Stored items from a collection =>
Start of Block

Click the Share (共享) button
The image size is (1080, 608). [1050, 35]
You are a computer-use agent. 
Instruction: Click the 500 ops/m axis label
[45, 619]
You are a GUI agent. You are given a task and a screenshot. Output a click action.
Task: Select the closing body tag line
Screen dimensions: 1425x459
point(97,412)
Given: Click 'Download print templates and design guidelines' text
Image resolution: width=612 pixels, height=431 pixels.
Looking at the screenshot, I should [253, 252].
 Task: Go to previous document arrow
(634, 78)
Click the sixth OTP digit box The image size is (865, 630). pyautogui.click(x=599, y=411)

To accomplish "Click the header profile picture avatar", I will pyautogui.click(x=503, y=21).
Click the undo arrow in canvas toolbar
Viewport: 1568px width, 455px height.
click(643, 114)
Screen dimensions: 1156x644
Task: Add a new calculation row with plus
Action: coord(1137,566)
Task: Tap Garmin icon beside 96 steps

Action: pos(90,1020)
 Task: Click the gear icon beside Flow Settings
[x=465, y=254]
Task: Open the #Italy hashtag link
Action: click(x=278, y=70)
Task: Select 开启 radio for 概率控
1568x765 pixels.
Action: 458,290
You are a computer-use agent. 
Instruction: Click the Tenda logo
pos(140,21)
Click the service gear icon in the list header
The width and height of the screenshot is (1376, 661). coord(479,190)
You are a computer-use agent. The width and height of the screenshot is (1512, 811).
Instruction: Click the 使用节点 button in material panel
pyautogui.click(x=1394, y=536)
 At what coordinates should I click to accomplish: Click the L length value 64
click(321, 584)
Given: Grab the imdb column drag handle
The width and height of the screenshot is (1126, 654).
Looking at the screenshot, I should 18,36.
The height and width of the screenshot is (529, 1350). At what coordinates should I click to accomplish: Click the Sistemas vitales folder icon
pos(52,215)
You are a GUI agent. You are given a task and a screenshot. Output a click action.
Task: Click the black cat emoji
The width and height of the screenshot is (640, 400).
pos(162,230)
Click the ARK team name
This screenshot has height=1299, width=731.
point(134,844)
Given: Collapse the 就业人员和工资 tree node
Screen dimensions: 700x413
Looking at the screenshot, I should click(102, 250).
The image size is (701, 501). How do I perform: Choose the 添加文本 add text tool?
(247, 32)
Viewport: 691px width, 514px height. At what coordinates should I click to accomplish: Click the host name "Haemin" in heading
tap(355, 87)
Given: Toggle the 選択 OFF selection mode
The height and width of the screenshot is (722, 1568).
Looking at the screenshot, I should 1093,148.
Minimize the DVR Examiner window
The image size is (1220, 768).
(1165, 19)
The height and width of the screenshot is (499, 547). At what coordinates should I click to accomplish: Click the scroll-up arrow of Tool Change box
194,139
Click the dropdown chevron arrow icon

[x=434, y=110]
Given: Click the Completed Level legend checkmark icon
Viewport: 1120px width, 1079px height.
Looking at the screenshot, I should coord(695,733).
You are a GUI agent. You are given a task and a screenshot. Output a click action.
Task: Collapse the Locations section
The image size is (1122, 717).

End of Block

TASK ITEM => Retype exactly the line with "The height and width of the screenshot is (499, 547)." and each line after it until the records end, and include no other line.

RESULT OF THE TASK =>
The height and width of the screenshot is (499, 547). At what coordinates should I click to accomplish: Click the scroll-up arrow of Tool Change box
194,139
Click the dropdown chevron arrow icon

[x=434, y=110]
Given: Click the Completed Level legend checkmark icon
Viewport: 1120px width, 1079px height.
Looking at the screenshot, I should coord(695,733).
You are a GUI agent. You are given a task and a screenshot. Output a click action.
Task: Collapse the Locations section
The image size is (1122, 717).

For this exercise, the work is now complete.